ASSIGNMENT ▸ Begin with the first line of the entries below and reproduce each line exactly, ending with the line that holds "You are a computer-use agent. The height".
════════
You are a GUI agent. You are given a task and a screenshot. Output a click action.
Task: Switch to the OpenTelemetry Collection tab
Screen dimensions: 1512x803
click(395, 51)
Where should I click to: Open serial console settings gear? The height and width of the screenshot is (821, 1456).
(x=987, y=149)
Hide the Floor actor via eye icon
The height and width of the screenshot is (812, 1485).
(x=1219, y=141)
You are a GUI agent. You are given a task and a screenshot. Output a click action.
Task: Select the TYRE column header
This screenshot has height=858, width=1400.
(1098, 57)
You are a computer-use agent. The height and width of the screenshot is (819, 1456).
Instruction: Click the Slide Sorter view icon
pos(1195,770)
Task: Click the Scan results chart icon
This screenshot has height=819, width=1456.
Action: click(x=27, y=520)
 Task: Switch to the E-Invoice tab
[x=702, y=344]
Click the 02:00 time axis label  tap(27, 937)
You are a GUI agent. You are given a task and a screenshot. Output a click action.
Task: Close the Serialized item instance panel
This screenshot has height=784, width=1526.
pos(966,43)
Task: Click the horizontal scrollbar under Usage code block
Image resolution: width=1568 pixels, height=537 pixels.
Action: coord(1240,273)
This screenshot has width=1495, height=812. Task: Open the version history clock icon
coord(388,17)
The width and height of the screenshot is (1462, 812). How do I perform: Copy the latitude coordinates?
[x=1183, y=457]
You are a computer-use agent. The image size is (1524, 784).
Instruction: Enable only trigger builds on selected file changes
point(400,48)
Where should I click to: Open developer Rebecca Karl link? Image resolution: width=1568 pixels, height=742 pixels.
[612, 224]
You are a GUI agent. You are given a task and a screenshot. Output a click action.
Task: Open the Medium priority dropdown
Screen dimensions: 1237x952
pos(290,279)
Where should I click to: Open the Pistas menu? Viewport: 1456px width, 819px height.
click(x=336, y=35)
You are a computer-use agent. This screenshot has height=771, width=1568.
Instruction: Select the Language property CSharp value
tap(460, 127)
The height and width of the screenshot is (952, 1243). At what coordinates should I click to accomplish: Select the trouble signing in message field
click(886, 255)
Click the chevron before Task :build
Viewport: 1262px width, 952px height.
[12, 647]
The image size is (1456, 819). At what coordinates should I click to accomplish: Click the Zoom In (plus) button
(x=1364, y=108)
════════
RESPONSE AREA ▸
You are a GUI agent. You are given a task and a screenshot. Output a click action.
Task: Switch to the OpenTelemetry Collection tab
Screen dimensions: 1512x803
click(395, 51)
Where should I click to: Open serial console settings gear? The height and width of the screenshot is (821, 1456).
(x=987, y=149)
Hide the Floor actor via eye icon
The height and width of the screenshot is (812, 1485).
(x=1219, y=141)
You are a GUI agent. You are given a task and a screenshot. Output a click action.
Task: Select the TYRE column header
This screenshot has height=858, width=1400.
(1098, 57)
You are a computer-use agent. The height and width of the screenshot is (819, 1456).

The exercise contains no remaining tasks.